At some time shortly after he received notice of termination, Kittelson approached McNally about receiving severance pay. McNally told Kittelson that he would bring the matter before the Board of Directors of ACM and suggested to Kittelson that he record the reasons which entitled him to severance pay. Kittelson sent his written reasons for receiving severance pay to the other two Board members. Kittelson contends that a factual dispute remains over whether McNally presented the matter of Kittelson's severance pay to the Board of Directors as he had described to Kittelson. Kittelson also emphasizes that McNally said to him, "If anyone has severance pay coming, you do."
Kittelson's reasoning fails because the employee handbook does not outline the procedures ACM must take to reach a decision regarding severance pay. As stated by the District Court, "[t]he contents of the employment handbook paragraph regarding such pay, the content of the conversation between McNally and Kittelson, and the result of the Board's determination regarding the severance pay are not at issue."
McNally stated in his deposition that because ACM had continued to employ Kittelson for some time after his performance declined, he and the Board "felt that we had paid Mr. Kittelson probably a year's salary that was unearned." The action of the ACM Board of Directors, however the Board may have arrived at the decision and for whatever reasons, complies with ACM policy to handle each case individually as stated in the employee handbook. McNally's statement that Kittelson had severance pay coming if anyone did is neither a promise to Kittelson that he would receive severance pay nor a representation to Kittelson that the Board decision would be in Kittelson's favor. The District Court did not err in concluding that genuine issues of *429 material fact did not exist and that ACM did not breach the implied covenant of good faith and fair dealing by denying severance pay to Kittelson.

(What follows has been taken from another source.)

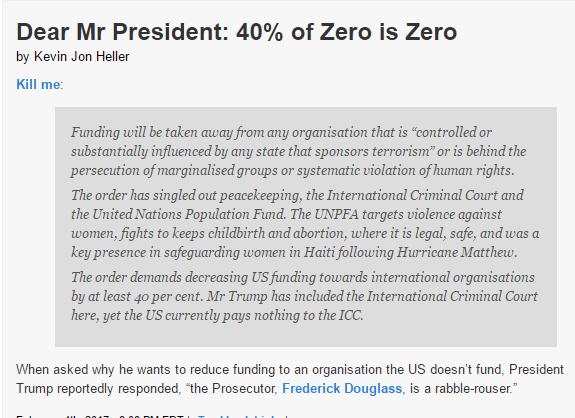Open the "Kill me" link
575x418 pixels.
pyautogui.click(x=38, y=84)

We briefly discuss Kittelson's last two claims. Kittelson does not have a breach of contract claim based on the employee handbook because, as noted in the above discussion, an employee handbook is not an employment contract. Gates, 196 Mont. at 183, 638 P.2d at 1066. Finally, we note that Kittelson's claim of negligent infliction of emotional distress is without basis.
Affirmed.
TURNAGE, C.J., and GRAY, McDONOUGH and WEBER, JJ., concur.
TRIEWEILER, Justice, specially concurring.
I concur with the result of the majority's decision, but not with all that is said therein.
The plaintiff has alleged five causes of action. However, all causes are based on plaintiff's assumption that he was entitled to severance pay which his employer wrongfully refused to give him.
Plaintiff's assumption that he was entitled to severance pay was based on the following provision found in his employer's Employee Handbook:
If you are separated for cause, whether or not you are given severance pay depends upon the reason you are leaving our organization, and each case will be handled individually. Severance pay will not be given, however, for separation because of an act of improper conduct.
Plaintiff contends that it is reasonable to interpret the above provision as, "the assurance that an employee terminated for cause, other than an act of improper conduct, is entitled to and will receive benefits from Respondent."
Plaintiff's proffered interpretation is not reasonable. All that is guaranteed by the Employee Handbook is that each case will be handled individually and that consideration will be given to the circumstances of an employee's departure. That is what the employer did in this case, and therefore, there was no employment policy violation which could form the basis for any of the plaintiff's five causes of action.
For this reason, I would affirm the judgment of the District Court, even though I do not concur with all that is said in the majority opinion.
HUNT, J., concurs in the foregoing concurring opinion of TRIEWEILER, J.